▸ **Your goal**: The expected answer is a verbatim transcription of the lines below, beginning with the first and ending with the line that holds "Altern : Directeur", without pictures.
▬▬▬
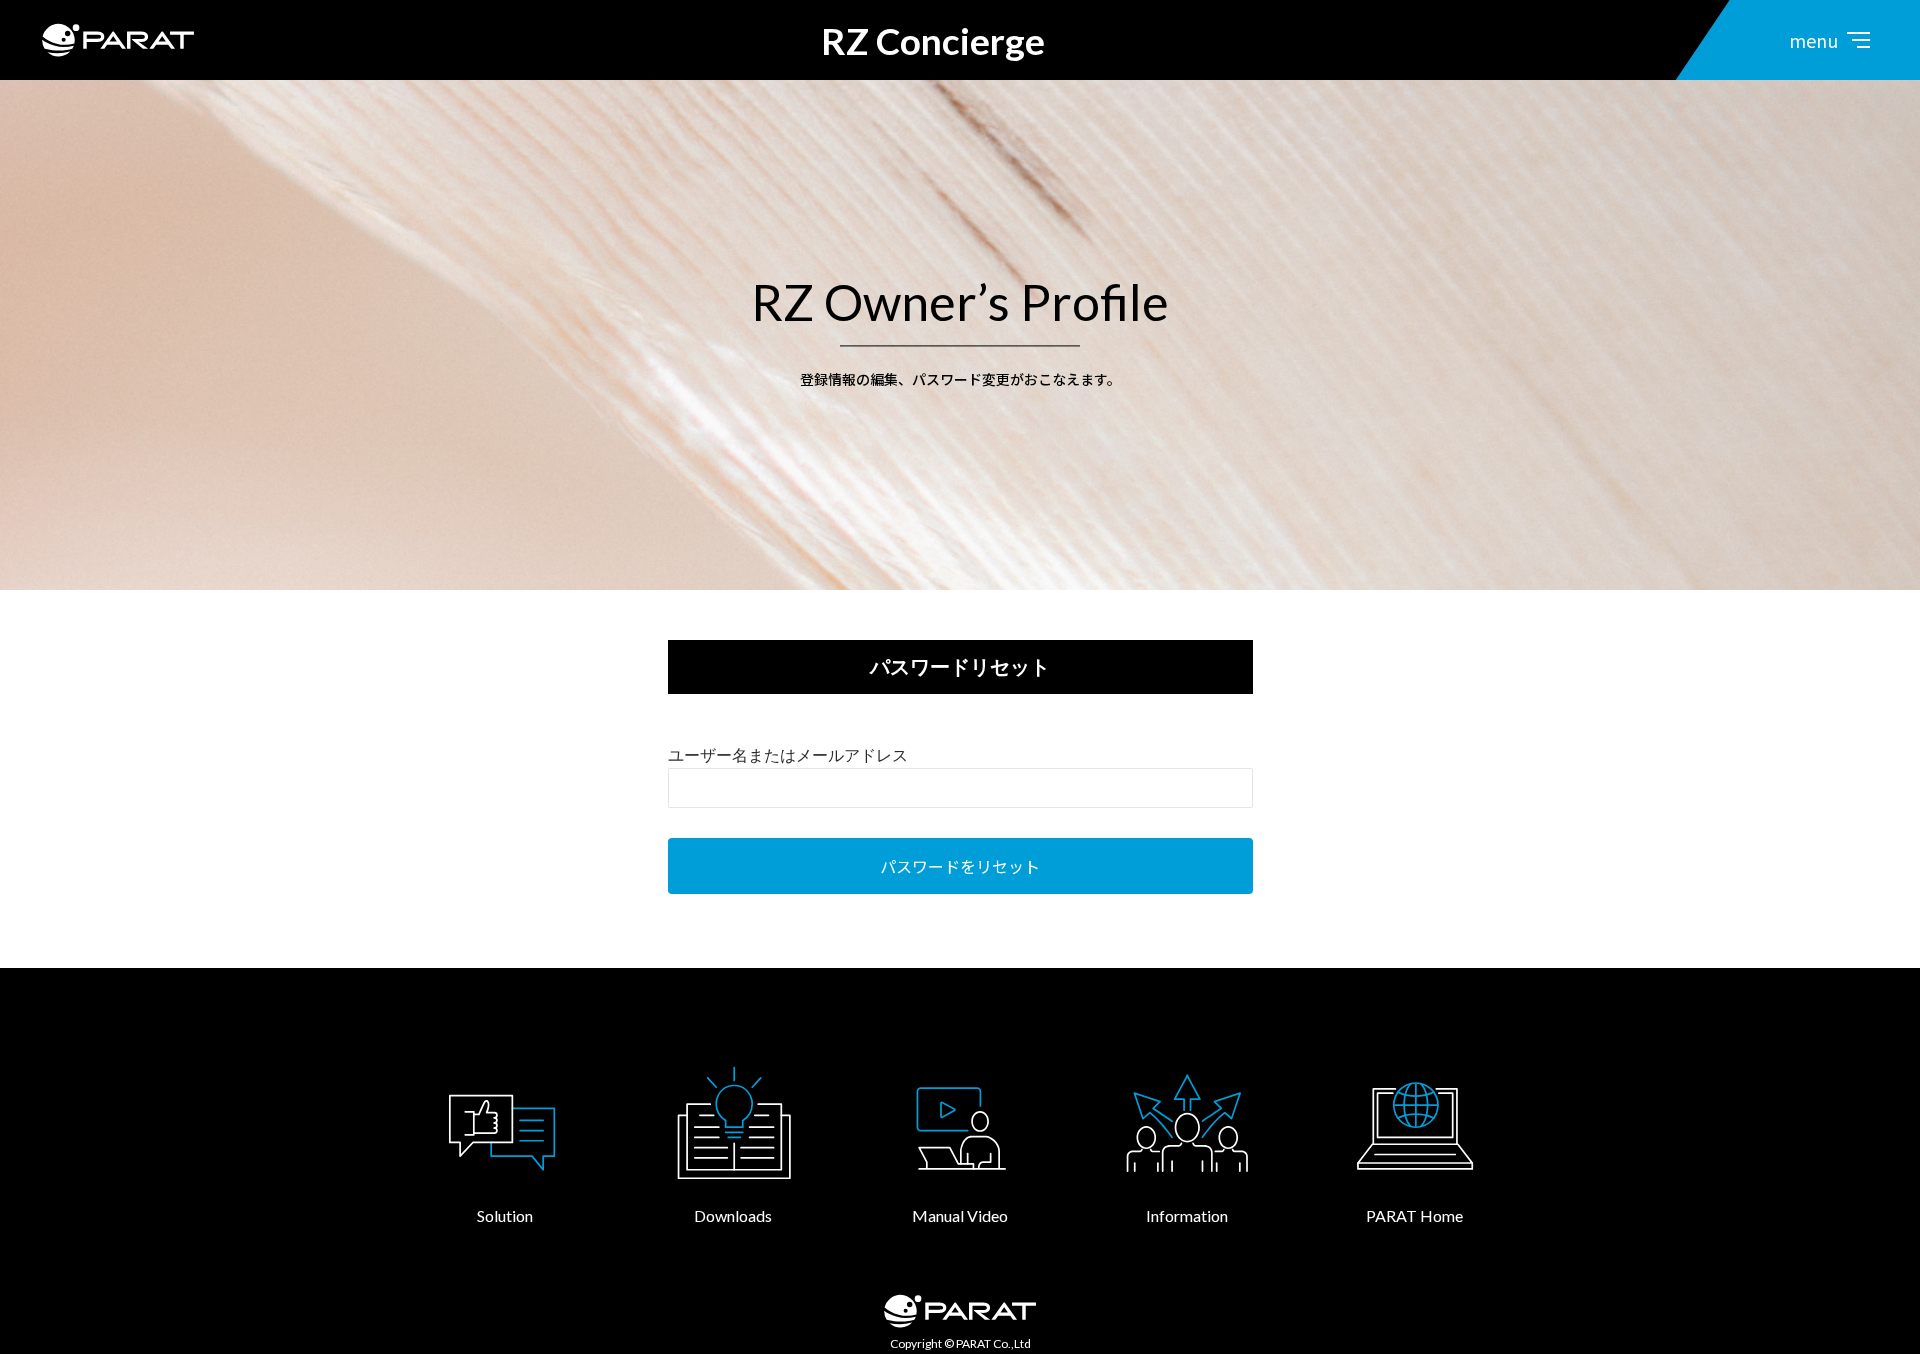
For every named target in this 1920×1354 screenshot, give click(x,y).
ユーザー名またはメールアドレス (788, 755)
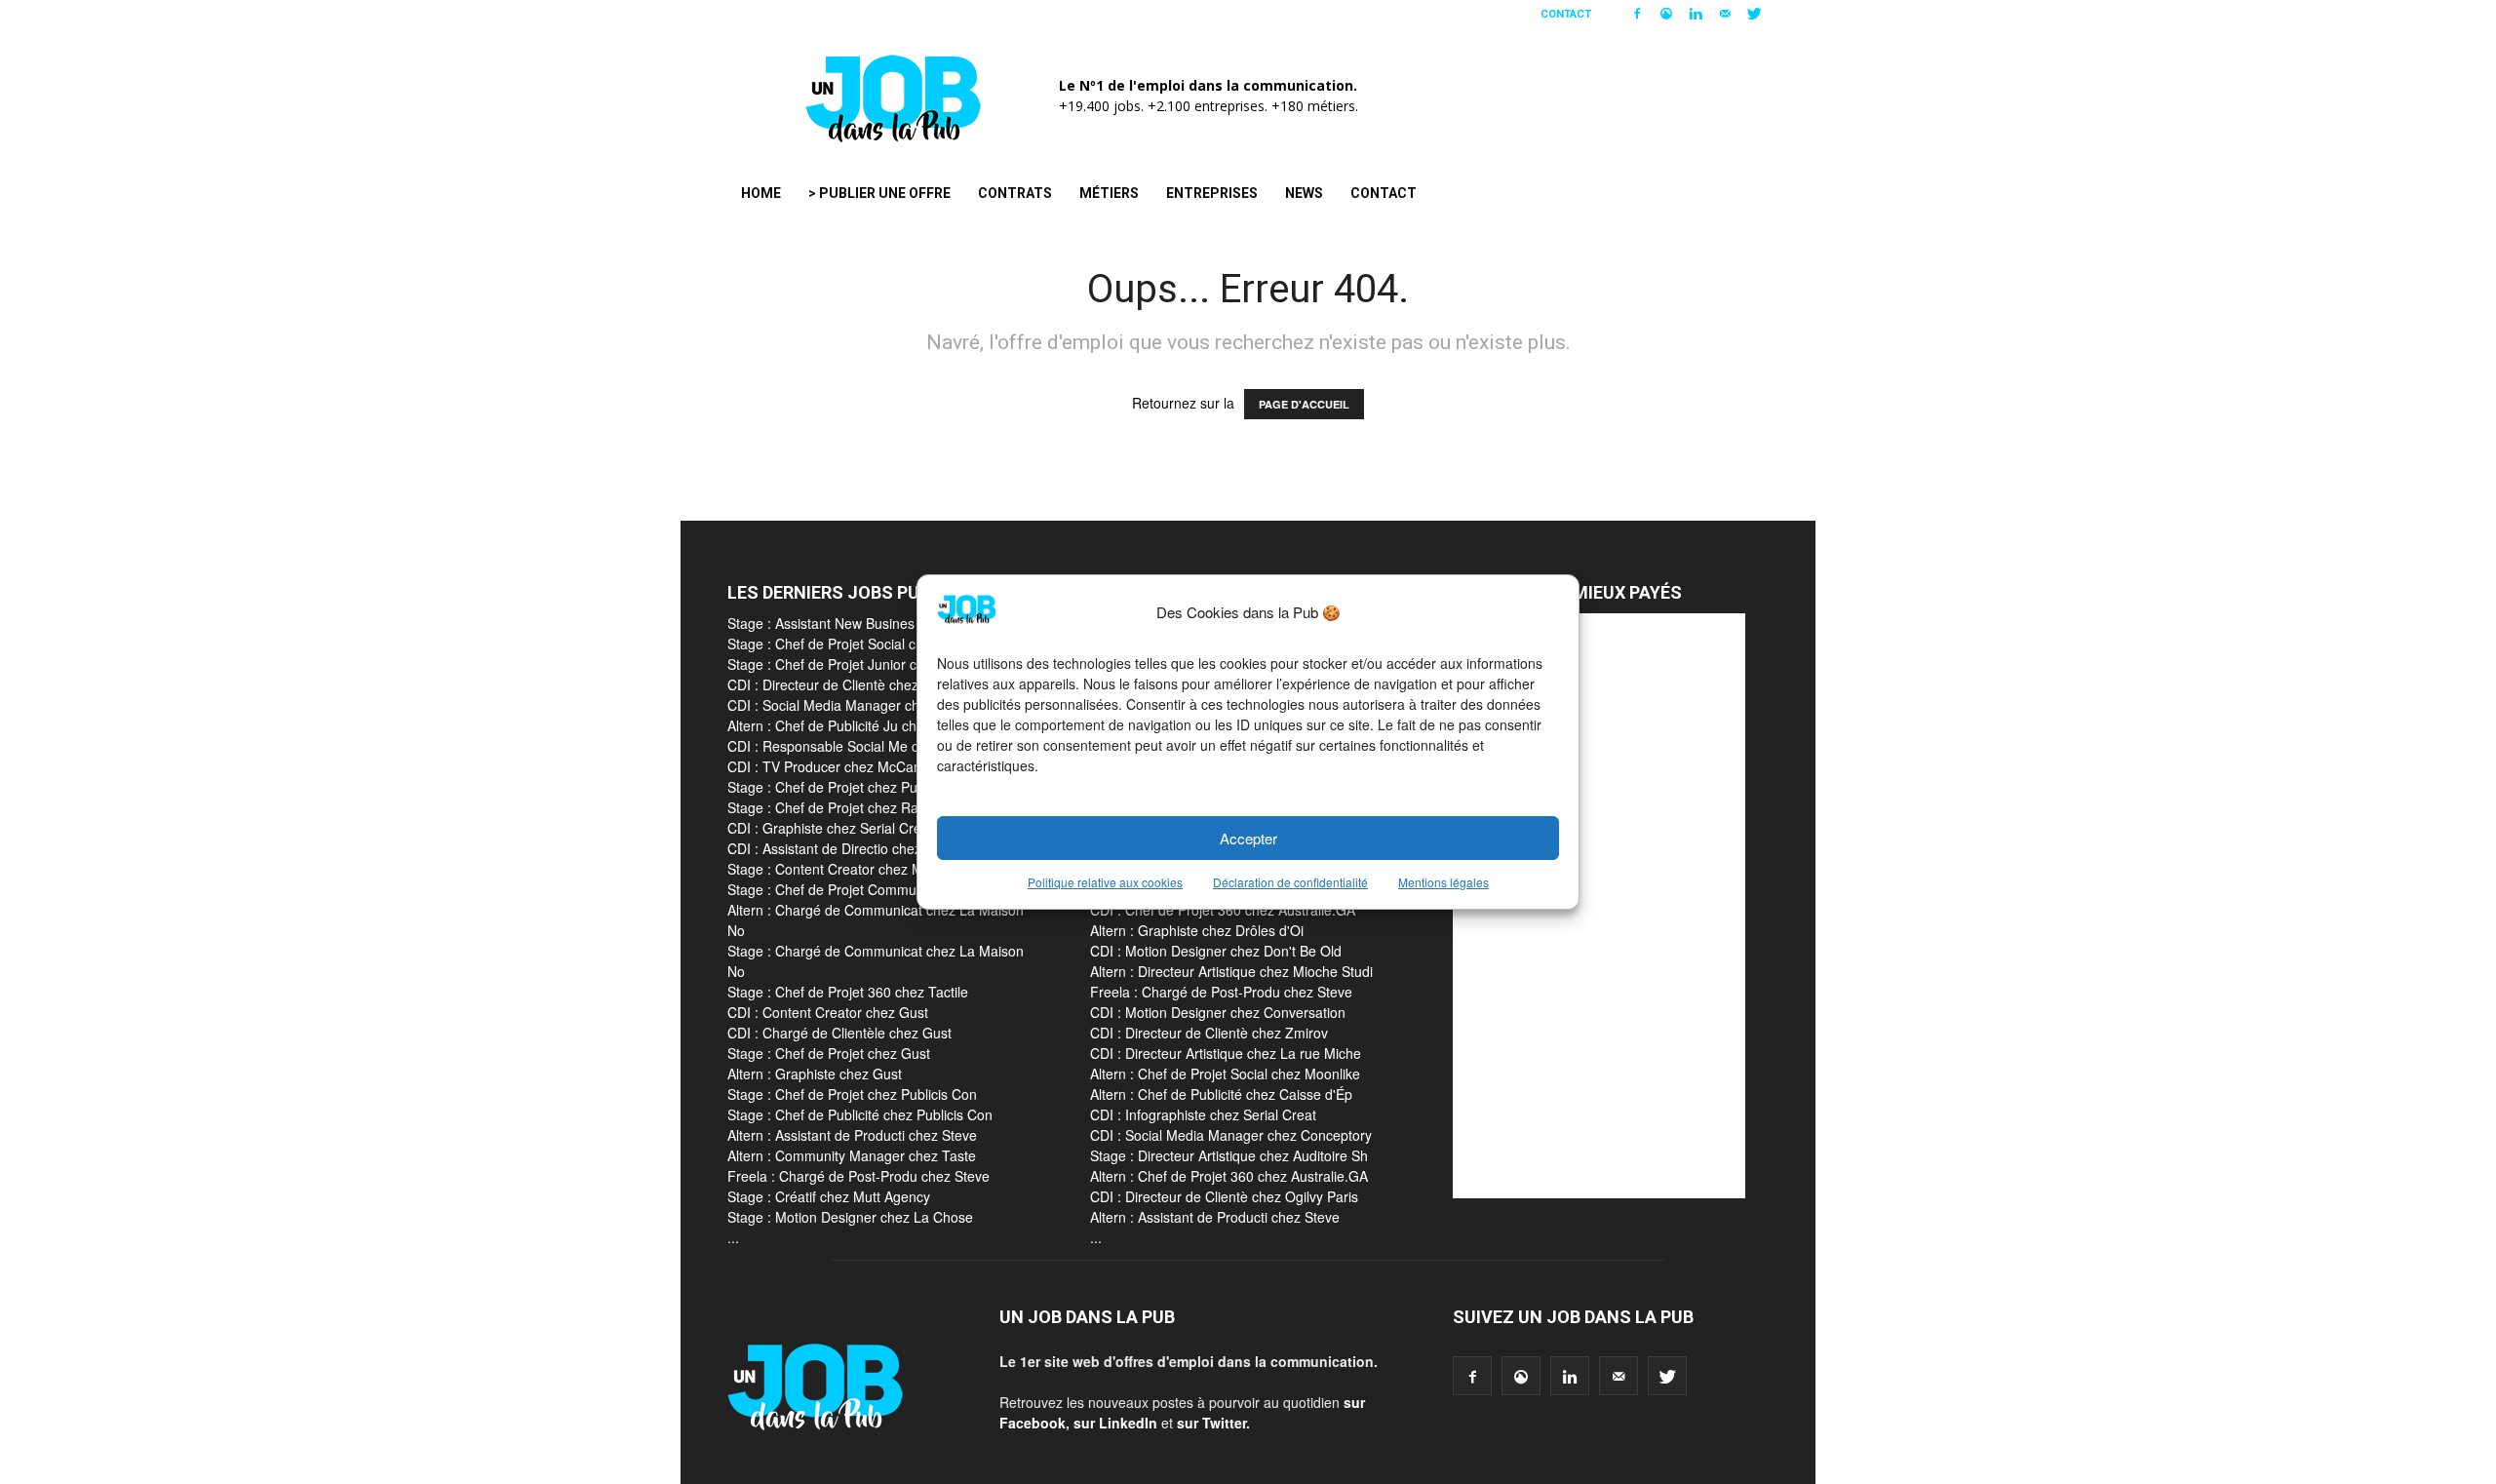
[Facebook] (1637, 13)
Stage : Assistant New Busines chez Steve (857, 623)
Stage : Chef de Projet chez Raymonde (847, 807)
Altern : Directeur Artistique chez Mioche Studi (1231, 971)
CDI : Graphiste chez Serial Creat (830, 828)
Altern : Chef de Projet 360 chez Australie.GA (1229, 1176)
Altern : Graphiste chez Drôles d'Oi (1197, 930)
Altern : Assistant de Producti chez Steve (852, 1135)
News (1304, 193)
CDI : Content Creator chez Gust (827, 1012)
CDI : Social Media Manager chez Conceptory (1231, 1135)
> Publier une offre (879, 193)
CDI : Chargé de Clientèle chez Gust (839, 1032)
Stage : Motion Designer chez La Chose (850, 1217)
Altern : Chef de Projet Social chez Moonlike (1225, 1073)
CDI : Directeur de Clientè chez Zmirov (1209, 1032)
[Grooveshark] (1666, 13)
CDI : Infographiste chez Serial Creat (1203, 1114)
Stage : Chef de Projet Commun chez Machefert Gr (885, 889)
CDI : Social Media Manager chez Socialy (854, 705)
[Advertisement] (1599, 905)
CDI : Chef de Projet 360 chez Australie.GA (1222, 909)
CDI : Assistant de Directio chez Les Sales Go (867, 848)
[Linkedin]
▬▬▬
▸ **Worked solution**:
For every named target in this 1920×1354 screenshot, give click(x,y).
ユーザー名またはメールアドレス (788, 755)
[Facebook] (1637, 13)
Stage : Assistant New Busines chez Steve (857, 623)
Stage : Chef de Projet chez Raymonde (847, 807)
Altern : Directeur Artistique chez Mioche Studi (1231, 971)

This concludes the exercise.